Hands and Everitt [18] compared five hierarchical clustering techniques (single linkage, complete linkage, average, centroid, and Ward’s method) on multivariate binary data. They found that Ward’s method was the best overall than other hierarchical methods. Yao [19] discussed six classical clustering algorithms: *k*-means, SOM, EM-based clustering, classification EM clustering, fuzzy *k*-means, leader clustering and different combination scenarios of these algorithms. He used a count of cluster categories, classification accuracy and cluster entropy. Ferreira and Hitchcock [20] compared the performance of four major hierarchical methods (single linkage, complete linkage, average linkage and Ward’s method) for clustering functional data. They used the Rand index to compare the performance of each clustering method. According to their study, Ward’s method was usually the best, while average linkage performed best in some special situations, in particular, when the number of clusters is over specified. Milligan and Cooper [21] used four agglomerative hierarchical clustering methods to generate partition solutions and formed one factor in the overall design. These were the single link, complete link, group average (UPGMA) and Ward’s minimum variance methods. As a result, they found that the single link technique was least effective while the group average and Ward’s methods gave the best overall recovery.
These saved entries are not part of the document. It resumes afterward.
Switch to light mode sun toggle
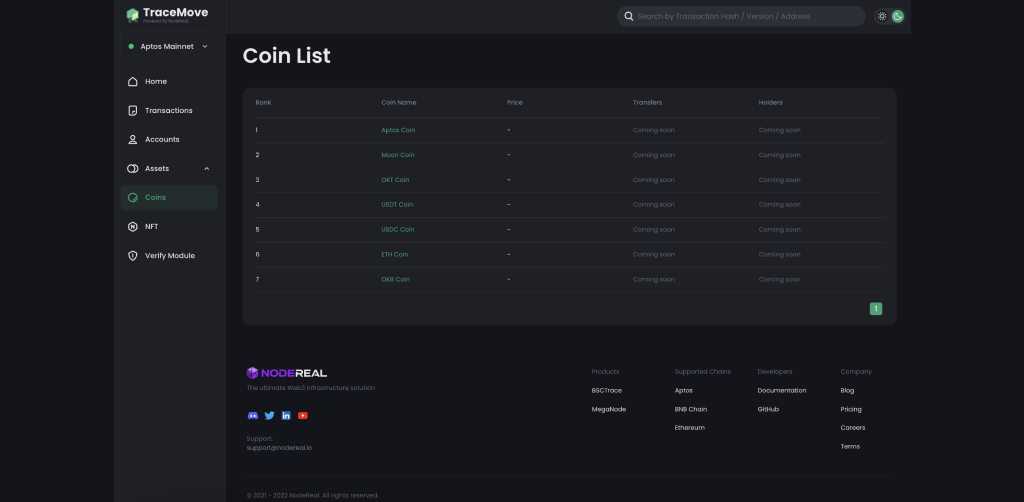 point(882,16)
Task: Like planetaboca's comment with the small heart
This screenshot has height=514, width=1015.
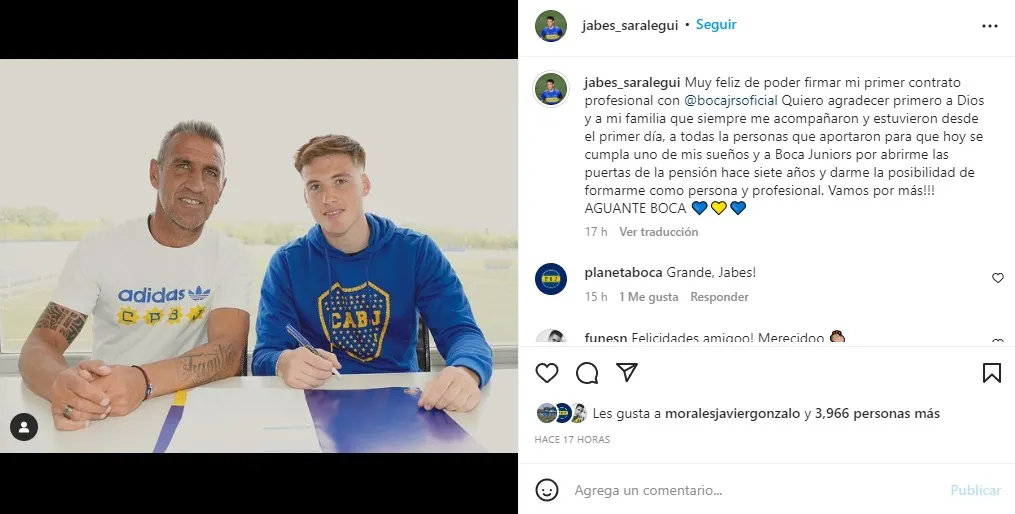Action: click(x=998, y=278)
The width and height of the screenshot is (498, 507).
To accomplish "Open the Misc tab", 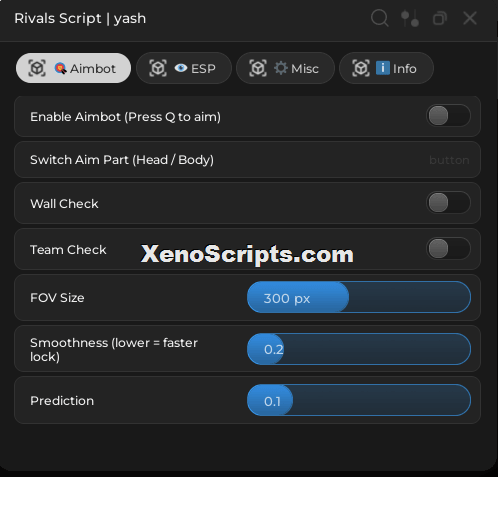I will pyautogui.click(x=285, y=68).
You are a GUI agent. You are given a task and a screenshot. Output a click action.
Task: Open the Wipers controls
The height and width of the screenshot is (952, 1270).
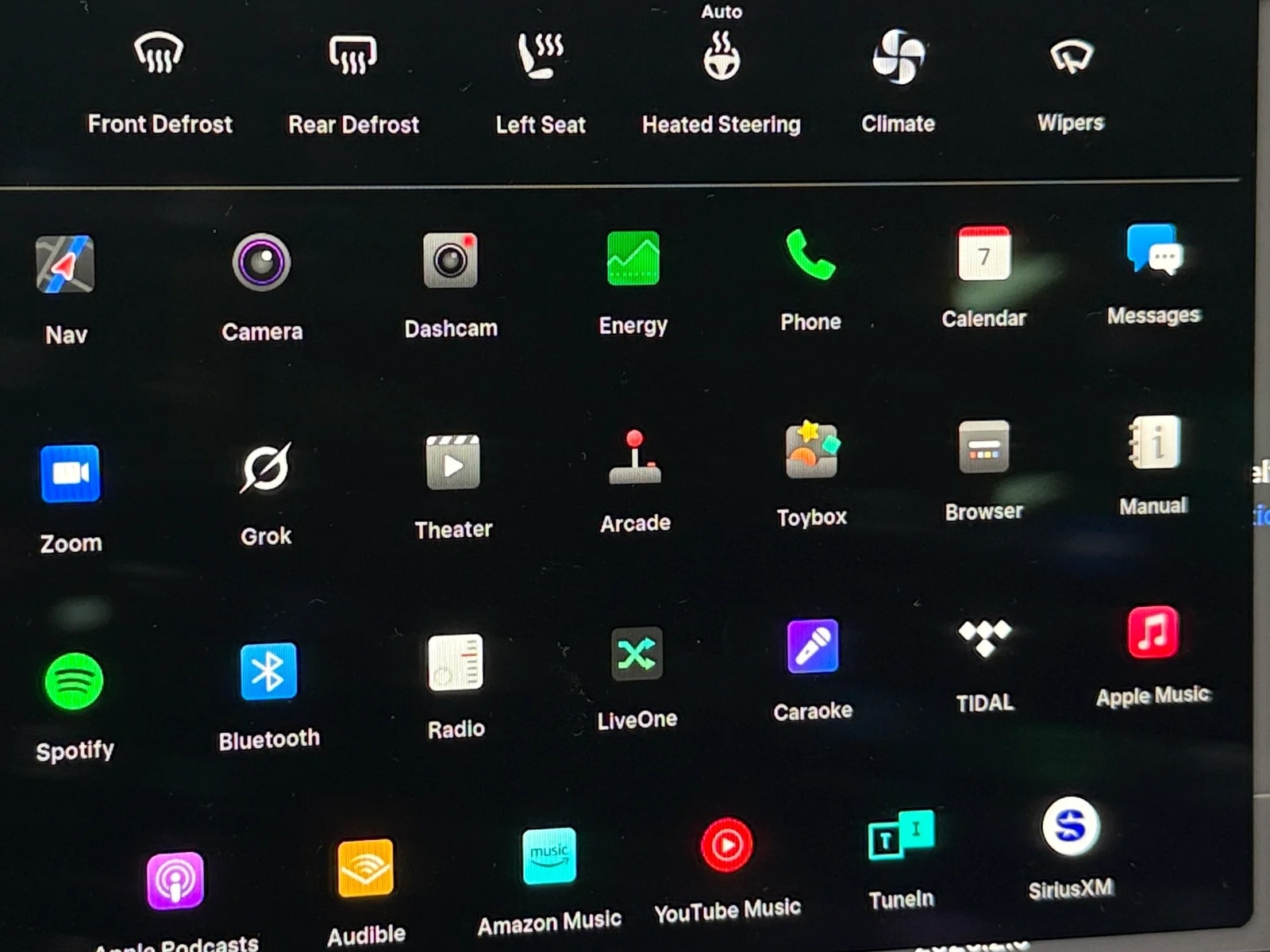pyautogui.click(x=1071, y=57)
Consider the studies in the literature and the importance of using the most convenient cluster method under different conditions (sample size, variables number and distance measures), a detailed simulation study is undertaken. This study gives more insight into the functioning of the cluster method under different conditions. The purpose of this research is to investigate the best clustering method under different conditions.